<<<<
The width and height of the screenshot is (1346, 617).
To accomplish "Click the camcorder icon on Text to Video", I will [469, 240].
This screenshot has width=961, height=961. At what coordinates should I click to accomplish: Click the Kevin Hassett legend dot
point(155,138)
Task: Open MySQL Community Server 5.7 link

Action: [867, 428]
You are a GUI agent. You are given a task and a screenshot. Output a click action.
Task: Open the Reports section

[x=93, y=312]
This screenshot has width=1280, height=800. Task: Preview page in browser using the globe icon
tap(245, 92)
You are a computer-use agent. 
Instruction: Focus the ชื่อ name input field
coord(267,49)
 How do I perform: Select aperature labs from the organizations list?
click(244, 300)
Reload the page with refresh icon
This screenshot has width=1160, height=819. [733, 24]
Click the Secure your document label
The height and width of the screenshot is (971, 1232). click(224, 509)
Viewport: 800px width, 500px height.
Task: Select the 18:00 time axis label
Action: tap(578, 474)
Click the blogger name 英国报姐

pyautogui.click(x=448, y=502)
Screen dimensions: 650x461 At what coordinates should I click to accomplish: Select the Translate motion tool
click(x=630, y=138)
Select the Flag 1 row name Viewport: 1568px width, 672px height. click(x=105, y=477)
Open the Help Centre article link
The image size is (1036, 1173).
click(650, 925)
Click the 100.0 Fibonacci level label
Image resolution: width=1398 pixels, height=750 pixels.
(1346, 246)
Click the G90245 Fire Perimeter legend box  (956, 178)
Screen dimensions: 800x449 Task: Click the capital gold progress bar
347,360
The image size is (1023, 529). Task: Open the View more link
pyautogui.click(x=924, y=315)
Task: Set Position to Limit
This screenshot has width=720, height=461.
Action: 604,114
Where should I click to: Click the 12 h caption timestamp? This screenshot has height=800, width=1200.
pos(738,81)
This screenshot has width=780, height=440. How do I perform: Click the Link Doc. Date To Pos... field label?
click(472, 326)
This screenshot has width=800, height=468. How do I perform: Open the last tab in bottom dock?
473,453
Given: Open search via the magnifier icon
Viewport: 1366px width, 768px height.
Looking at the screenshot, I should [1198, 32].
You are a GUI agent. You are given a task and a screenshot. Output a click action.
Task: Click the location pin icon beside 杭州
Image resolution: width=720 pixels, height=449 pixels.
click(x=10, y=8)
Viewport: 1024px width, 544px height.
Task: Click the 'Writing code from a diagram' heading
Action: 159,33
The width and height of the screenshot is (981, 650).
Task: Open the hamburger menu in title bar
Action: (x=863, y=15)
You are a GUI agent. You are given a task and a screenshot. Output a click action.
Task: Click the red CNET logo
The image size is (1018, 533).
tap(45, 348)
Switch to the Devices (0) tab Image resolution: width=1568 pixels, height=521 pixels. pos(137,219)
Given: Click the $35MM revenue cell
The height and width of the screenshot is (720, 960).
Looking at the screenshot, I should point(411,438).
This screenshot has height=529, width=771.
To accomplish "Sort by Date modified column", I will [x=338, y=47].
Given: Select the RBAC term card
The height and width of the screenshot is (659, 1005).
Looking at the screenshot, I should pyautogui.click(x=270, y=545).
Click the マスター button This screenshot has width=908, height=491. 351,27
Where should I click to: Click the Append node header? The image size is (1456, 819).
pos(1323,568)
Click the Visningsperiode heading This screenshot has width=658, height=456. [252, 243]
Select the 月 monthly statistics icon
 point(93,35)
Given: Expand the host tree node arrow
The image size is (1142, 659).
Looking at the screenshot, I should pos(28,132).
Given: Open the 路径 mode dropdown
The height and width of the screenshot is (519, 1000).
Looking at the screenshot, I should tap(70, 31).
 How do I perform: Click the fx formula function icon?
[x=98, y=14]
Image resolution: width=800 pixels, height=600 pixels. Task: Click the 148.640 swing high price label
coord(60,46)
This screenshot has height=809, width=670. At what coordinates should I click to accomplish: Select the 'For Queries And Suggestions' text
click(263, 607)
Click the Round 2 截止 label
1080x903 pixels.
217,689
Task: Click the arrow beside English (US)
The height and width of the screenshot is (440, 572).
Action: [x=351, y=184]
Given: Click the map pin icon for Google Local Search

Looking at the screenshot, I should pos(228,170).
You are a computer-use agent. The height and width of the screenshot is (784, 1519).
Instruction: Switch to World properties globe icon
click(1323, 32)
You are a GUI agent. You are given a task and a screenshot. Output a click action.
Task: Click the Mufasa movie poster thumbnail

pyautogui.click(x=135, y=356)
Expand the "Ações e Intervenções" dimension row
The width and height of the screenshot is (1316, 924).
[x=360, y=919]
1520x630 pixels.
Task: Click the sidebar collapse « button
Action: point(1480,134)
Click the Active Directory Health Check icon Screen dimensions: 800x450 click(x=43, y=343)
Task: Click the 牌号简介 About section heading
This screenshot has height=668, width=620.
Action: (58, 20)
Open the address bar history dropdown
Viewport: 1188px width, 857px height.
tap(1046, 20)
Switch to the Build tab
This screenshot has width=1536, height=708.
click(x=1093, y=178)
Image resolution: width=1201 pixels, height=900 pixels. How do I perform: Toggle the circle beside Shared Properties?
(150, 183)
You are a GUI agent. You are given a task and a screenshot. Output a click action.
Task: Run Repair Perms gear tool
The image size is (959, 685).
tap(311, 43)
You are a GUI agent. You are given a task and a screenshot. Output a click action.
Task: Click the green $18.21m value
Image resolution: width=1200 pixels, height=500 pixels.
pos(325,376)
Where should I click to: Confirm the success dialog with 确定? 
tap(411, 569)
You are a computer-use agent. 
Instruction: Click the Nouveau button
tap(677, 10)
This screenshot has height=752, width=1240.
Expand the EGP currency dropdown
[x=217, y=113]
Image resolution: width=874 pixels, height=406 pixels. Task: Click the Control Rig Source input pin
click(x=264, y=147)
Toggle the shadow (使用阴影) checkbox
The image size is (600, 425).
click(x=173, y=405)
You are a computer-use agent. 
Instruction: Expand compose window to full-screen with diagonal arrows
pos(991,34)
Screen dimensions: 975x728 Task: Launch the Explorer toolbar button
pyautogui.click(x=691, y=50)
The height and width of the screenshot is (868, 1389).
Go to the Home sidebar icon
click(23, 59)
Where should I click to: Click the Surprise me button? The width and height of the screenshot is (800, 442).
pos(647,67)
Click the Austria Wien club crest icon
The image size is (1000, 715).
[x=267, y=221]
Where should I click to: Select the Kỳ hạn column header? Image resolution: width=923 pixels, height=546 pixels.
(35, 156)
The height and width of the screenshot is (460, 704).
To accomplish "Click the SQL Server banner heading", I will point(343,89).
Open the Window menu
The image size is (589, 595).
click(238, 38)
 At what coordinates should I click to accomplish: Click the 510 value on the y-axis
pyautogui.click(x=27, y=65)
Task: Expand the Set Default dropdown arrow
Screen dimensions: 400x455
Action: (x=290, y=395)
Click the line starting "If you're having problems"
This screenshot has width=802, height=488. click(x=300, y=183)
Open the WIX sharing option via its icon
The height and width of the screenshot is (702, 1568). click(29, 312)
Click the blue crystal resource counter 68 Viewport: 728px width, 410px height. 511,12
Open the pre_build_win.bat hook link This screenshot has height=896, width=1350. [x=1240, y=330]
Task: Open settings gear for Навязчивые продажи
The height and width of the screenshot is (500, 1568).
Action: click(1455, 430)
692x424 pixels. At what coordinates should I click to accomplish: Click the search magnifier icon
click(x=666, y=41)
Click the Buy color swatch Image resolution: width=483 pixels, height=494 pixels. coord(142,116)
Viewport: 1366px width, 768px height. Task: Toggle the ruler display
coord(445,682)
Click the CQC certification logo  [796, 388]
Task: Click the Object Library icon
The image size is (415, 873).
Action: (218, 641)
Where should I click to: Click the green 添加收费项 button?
>>>>
Take the entries above and copy out all lines with the string "will".

■ Result for this task ■
To accomplish "Click the camcorder icon on Text to Video", I will [469, 240].
To accomplish "Sort by Date modified column", I will [x=338, y=47].
To accomplish "Click the SQL Server banner heading", I will point(343,89).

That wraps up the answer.